For costume designer Mark Bridges, it’s always an adventure working with Paul Thomas Anderson. But “Phantom Thread,” their eighth collaboration, represented a meta challenge: It was a movie about his craft.
But Bridges admits that there’s a big difference between fashion and costume design. “I’m there to facilitate an actor’s performance and fulfill the vision of a director,” he said.
And in the case of “Phantom Thread,” about the world of London haute couture in the 1950s, it’s a movie about the fashion designer as auteur. It stars Daniel Day-Lewis as the eccentric and obsessive Reynolds Woodcock, whose world is turned upside down when he falls for Eastern European waitress Alma (Vicky Krieps). But imagine if “Rebecca’s” Joan Fontaine struck back at Laurence Olivier with sly subversion, exorcising his demons while bringing them closer together. That’s what Anderson did with his twisted and witty love story.
Resurrecting London Couture of the 1950s
For Bridges, it was an opportunity to explore celebrity designers Cristobal Balenciaga and Christian Dior along with London staples Hardy Amies, John Cavanagh, Charles Creed, Norman Hartnell, and Digby Morton. The trick was finding the right fit for the fictional Woodcock. “What were the requirements? What were all those British guys doing? And how did Reynolds fit into that?,” said Bridges, who won an Oscar for “The Artist.”
Bridges did intense research at the Victoria and Albert Museum (he discovered that ’50s London glorified woolen suits), watched movies such as “Maytime in Mayfair,” a 1949 British musical comedy about Mayfair’s haute couture ladies’ fashions, and went clothes shopping with Day-Lewis.
“He’s very involved and knows that world so well,” Bridges said. “He grew up in a level of London [Kensington] where gentlemen were concerned about their clothes, shopped well, and always looked good because they were well made. And this is the kind of man that Reynolds was. It was really fun for me to work with him on that because I was exposed to Savile Row tailoring at Anderson & Sheppard for the first time. Or some of the finest shoe making at [G.J.] Cleverley at the Royal Arcade, where he had his shoes made.”
In the end, director, star, and costume designer made Woodcock an iconoclastic, artistically minded London designer. “Paul was interested in Daniel as Reynolds having a sense of authorship,” said Bridges. “We all sat down one day and decided it was rich fabrics, a heavy dose of lace, rich colors, and British woolens. Those were the parameters.”
Naturally, the actor had a hand in dressing his character. He chose lots of lavender (including an eye-catching bow tie) and some offbeat choices such as a windowpane-check jacket and blue herringbone wool coat. This took Anderson & Sheppard enjoyably out of its comfort zone with raglan sleeves and big patch pockets.
The House of Woodcock
Bridges and his team created 50 garments for the House of Woodcock, run by Reynolds and his domineering sister Cyril (Lesley Manville). “There were normal clothes as well as statement pieces,” Bridges said. ” It was fun deciding the millinery and the tricks of his trade. He didn’t have a pure line of clothes. It was more inspirational. He made garments for special clients and then modified them for his fashion show.”

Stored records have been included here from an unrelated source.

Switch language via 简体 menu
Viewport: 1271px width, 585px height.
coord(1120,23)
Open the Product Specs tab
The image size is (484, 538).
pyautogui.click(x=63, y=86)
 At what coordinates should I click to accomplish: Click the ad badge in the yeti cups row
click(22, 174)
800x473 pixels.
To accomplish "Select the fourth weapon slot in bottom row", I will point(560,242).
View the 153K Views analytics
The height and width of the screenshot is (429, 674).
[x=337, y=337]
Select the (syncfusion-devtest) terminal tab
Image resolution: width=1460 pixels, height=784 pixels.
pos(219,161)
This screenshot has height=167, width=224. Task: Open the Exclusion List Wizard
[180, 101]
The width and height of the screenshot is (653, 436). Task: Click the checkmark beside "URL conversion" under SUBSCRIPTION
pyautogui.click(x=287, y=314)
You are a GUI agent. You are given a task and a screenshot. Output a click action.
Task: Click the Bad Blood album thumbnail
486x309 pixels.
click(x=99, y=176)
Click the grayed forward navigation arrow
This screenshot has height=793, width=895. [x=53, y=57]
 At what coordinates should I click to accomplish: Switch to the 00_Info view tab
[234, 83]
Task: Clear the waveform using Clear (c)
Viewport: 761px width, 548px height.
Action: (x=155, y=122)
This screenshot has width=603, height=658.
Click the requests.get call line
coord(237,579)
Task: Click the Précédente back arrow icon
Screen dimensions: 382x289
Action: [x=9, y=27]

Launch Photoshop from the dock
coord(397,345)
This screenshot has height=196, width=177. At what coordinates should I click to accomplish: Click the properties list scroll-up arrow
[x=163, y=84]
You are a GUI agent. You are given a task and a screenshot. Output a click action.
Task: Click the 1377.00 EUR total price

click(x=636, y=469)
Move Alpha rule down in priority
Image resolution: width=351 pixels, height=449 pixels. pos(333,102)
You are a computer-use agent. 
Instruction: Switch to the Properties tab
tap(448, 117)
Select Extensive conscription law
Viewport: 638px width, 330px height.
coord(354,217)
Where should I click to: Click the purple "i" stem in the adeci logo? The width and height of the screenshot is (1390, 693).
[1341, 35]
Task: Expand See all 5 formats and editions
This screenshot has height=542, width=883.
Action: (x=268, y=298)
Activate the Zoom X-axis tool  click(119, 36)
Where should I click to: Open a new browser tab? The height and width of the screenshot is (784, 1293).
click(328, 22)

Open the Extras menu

When Reynolds first meets Alma in the country restaurant, she wears a plum dress. “I think we wanted to do something that felt unusually modern and its very clean shape plays up her bone structure,” said Bridges. “It reveals that she inspired him.”
Photo : Laurie Sparham / Focus Features
The first dress Reynolds makes for Alma is striking in lavender. “We had gone to the Victorian Albert for some research and there was this Balenciaga gown we looked at that had this incredible embroidery on it, all hand done, and the sequins were trapped underneath the stitching for a really subtle glitter,” Bridges said.
“And we had our embroiderer recreate that by hand on the bodice of that dress, too. We were shooting in winter and I knew she needed some kind of a jacket and we devised a shaped jacket with as few seams as possible so it comes out very sculptural. And then I had opera gloves to match the brown accent lining. That’s a real couture touch, too.”
The lavender silk dress for Alma’s photo shoot held greater significance for Reynolds because it grew out of an antique piece of lace. Although Anderson had written in the script that the heirloom was satin, Bridges convinced him that lace was more precious. “That really was 17th-century Flemish lace that we found a piece of,” he added. “Everybody held their breath when they knew we had to cut into it.”
This evolved into the lavender and maroon dress and cape that Reynolds made for Countess Henrietta Harding (Gina McKee). “As we sat down, Paul would doodle a little sketch of Henrietta’s dress and he chose the colors and put the two fabrics together,” Bridges said. “It was up to me and my head cutter to figure out how the little stick drawing becomes a workable, opulent, society garment.”
It was all part of making Reynolds a cut above the other mid-century London fashion designers. He wasn’t chic, but he had a style all his own.